Challenge. Rewrite the listing starting at the line that has "600x400 pixels. How" and stopping after the line that has "coord(1115,69)", requests included. Scale every click coordinate in the answers by 0.9 and round to whole numbers, halves up, while leaving every other number unchanged.

━━ Record excerpts

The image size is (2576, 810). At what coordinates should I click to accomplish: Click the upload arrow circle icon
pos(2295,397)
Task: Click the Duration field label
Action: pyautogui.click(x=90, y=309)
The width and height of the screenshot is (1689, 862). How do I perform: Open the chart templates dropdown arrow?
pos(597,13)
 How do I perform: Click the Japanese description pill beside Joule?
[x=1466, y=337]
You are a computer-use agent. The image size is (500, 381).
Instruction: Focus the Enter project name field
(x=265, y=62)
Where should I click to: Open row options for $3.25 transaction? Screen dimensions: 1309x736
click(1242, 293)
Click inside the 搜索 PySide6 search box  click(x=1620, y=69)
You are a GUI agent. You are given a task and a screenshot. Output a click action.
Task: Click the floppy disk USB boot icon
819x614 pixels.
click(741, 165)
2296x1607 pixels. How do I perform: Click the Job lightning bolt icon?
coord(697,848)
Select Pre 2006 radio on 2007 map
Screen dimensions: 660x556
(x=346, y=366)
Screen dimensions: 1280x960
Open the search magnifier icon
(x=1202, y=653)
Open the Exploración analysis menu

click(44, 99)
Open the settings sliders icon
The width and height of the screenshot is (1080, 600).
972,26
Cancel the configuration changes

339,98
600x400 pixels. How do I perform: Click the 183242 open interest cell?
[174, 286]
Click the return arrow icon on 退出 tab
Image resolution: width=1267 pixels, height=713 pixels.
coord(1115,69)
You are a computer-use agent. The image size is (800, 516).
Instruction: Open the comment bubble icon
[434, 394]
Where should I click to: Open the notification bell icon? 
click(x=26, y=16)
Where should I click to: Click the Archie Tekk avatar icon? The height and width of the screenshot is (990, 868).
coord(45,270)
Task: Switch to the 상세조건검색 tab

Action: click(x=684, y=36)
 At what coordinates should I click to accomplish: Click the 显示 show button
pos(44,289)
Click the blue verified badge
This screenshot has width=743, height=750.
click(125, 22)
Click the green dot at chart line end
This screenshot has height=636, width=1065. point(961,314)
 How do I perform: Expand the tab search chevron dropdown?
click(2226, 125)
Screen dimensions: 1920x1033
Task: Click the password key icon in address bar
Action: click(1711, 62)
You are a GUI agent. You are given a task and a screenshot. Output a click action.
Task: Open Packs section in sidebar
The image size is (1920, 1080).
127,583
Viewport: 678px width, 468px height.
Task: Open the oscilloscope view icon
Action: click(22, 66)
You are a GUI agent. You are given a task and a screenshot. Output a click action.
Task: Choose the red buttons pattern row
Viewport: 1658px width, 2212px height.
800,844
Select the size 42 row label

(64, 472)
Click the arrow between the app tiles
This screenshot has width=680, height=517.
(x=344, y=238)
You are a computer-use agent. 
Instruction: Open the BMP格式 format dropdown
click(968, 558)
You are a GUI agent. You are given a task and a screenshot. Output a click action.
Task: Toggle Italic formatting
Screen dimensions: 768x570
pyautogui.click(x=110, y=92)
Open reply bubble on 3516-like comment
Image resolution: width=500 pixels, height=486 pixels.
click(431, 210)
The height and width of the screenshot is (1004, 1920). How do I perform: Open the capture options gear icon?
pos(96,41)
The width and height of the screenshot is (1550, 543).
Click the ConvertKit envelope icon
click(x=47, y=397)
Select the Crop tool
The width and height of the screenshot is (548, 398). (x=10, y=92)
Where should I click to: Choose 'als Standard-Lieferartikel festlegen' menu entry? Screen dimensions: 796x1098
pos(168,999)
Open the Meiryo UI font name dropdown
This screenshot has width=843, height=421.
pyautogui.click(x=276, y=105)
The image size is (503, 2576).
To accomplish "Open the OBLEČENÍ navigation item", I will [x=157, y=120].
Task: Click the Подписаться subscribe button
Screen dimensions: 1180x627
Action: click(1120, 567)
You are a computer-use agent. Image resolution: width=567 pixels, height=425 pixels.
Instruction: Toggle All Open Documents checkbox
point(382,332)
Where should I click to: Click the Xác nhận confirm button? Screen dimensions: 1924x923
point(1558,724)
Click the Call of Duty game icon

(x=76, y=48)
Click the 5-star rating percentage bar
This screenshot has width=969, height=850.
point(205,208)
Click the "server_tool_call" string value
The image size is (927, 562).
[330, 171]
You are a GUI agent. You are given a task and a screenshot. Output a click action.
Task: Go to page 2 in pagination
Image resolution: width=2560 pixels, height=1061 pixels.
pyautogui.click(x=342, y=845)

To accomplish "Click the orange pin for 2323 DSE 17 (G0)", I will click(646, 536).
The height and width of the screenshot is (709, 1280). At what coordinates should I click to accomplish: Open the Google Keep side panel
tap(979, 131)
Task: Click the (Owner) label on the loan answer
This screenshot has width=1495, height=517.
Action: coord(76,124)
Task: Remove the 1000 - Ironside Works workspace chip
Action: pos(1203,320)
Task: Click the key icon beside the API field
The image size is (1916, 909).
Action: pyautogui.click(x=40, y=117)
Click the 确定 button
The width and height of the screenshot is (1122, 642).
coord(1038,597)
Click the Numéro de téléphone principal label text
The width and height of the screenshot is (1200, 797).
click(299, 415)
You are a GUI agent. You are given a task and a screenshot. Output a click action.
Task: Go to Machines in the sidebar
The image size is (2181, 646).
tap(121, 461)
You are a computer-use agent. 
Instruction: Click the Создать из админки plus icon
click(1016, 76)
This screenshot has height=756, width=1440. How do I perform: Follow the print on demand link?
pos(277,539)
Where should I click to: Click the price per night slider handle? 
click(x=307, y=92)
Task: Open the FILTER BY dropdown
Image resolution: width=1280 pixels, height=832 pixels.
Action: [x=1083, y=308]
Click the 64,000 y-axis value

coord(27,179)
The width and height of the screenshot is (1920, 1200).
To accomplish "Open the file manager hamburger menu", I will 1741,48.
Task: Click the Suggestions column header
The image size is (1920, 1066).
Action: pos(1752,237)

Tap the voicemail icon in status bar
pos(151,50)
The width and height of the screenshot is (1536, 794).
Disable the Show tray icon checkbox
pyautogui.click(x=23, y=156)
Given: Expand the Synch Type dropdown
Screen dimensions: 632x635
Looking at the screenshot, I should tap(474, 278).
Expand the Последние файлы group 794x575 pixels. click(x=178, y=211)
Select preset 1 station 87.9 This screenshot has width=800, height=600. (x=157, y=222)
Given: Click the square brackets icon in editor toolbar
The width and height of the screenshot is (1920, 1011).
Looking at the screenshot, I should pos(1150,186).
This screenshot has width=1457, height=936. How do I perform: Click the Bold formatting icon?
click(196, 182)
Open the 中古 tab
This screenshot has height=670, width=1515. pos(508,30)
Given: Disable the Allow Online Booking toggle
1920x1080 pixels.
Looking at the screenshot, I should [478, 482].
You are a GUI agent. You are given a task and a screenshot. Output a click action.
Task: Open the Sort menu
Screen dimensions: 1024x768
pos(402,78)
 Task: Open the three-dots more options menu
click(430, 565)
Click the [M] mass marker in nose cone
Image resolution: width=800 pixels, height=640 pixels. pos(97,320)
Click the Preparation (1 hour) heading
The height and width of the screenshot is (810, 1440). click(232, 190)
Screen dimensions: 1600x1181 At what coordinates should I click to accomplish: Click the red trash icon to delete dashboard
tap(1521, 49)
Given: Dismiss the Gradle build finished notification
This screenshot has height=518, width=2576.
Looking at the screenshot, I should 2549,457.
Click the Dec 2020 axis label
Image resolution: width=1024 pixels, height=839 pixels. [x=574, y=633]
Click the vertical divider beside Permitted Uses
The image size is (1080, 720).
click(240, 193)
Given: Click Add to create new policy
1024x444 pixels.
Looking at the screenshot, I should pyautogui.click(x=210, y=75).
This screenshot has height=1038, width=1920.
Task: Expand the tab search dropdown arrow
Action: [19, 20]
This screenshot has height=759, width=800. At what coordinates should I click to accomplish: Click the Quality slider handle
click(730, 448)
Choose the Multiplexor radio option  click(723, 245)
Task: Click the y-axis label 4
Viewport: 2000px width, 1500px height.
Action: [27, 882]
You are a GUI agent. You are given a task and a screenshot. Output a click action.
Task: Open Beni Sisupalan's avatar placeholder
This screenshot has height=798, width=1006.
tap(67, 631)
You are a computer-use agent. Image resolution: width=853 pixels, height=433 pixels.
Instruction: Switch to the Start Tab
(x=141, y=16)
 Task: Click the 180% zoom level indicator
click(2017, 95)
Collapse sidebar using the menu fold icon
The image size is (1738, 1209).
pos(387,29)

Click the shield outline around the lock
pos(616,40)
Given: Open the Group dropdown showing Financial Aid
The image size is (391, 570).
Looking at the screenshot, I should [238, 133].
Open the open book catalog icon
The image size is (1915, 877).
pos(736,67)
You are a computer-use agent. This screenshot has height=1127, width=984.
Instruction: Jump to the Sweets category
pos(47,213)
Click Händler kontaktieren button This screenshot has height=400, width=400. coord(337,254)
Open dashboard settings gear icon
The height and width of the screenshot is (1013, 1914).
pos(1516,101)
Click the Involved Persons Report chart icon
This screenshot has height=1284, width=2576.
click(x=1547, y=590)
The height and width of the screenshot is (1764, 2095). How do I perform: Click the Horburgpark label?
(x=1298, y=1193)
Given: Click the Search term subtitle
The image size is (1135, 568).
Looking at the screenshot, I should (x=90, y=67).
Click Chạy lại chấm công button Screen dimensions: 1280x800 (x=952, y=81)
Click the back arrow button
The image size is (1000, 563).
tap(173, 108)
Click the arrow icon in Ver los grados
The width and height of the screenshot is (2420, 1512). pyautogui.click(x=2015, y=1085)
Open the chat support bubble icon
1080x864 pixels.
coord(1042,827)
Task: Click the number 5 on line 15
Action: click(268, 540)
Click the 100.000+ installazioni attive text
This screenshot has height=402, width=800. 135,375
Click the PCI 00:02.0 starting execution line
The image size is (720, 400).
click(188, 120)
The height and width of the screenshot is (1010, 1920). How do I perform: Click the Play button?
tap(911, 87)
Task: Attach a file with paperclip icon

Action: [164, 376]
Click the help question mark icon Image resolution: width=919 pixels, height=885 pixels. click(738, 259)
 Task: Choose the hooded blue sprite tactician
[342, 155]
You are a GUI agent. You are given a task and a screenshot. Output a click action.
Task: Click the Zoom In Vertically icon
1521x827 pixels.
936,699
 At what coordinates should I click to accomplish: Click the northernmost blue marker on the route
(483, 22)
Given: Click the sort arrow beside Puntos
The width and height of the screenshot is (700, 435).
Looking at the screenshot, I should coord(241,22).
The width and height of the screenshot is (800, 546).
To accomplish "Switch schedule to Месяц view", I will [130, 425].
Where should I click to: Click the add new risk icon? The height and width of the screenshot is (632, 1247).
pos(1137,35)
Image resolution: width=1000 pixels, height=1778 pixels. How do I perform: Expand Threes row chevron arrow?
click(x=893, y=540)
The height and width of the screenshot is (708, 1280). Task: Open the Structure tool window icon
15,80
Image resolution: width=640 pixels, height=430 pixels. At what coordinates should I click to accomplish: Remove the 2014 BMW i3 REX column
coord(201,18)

━━━━

Written response.
600x400 pixels. How do I perform: Click the 183242 open interest cell?
[157, 257]
Click the return arrow icon on 退出 tab
Image resolution: width=1267 pixels, height=713 pixels.
coord(1004,62)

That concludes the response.